[Task requirements]:
Please retype the line that contains "Click the record" and all lines that follow it to the end of the entries below, exactly as they stand, with nothing added.

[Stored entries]
________________________

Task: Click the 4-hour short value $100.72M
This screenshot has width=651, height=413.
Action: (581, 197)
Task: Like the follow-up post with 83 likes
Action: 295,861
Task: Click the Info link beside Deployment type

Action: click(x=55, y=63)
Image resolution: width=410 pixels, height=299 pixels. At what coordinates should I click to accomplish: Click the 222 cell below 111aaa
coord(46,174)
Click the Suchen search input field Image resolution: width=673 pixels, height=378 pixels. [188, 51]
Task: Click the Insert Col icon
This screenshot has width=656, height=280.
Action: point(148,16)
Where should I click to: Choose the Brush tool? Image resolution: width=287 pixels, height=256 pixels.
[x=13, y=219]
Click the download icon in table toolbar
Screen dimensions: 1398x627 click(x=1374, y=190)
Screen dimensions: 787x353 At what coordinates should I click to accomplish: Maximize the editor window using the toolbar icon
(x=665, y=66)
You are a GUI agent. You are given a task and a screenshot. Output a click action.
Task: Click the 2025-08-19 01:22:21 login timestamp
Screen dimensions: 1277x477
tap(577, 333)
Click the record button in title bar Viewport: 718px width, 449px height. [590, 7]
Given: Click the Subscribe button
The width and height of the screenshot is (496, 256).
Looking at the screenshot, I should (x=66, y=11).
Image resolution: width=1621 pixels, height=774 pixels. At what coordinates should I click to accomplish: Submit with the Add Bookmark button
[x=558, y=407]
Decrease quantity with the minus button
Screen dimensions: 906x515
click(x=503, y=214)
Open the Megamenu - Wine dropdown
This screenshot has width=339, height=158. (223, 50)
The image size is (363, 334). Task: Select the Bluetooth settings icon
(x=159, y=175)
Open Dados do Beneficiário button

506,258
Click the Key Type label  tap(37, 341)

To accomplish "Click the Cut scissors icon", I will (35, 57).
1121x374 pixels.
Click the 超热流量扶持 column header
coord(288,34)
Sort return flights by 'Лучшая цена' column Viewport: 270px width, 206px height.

________________________

[Output]:
Click the record button in title bar Viewport: 718px width, 449px height. [590, 7]
Given: Click the Subscribe button
The width and height of the screenshot is (496, 256).
Looking at the screenshot, I should (x=66, y=11).
Image resolution: width=1621 pixels, height=774 pixels. At what coordinates should I click to accomplish: Submit with the Add Bookmark button
[x=558, y=407]
Decrease quantity with the minus button
Screen dimensions: 906x515
click(x=503, y=214)
Open the Megamenu - Wine dropdown
This screenshot has width=339, height=158. (223, 50)
The image size is (363, 334). Task: Select the Bluetooth settings icon
(x=159, y=175)
Open Dados do Beneficiário button

506,258
Click the Key Type label  tap(37, 341)

To accomplish "Click the Cut scissors icon", I will (35, 57).
1121x374 pixels.
Click the 超热流量扶持 column header
coord(288,34)
Sort return flights by 'Лучшая цена' column Viewport: 270px width, 206px height.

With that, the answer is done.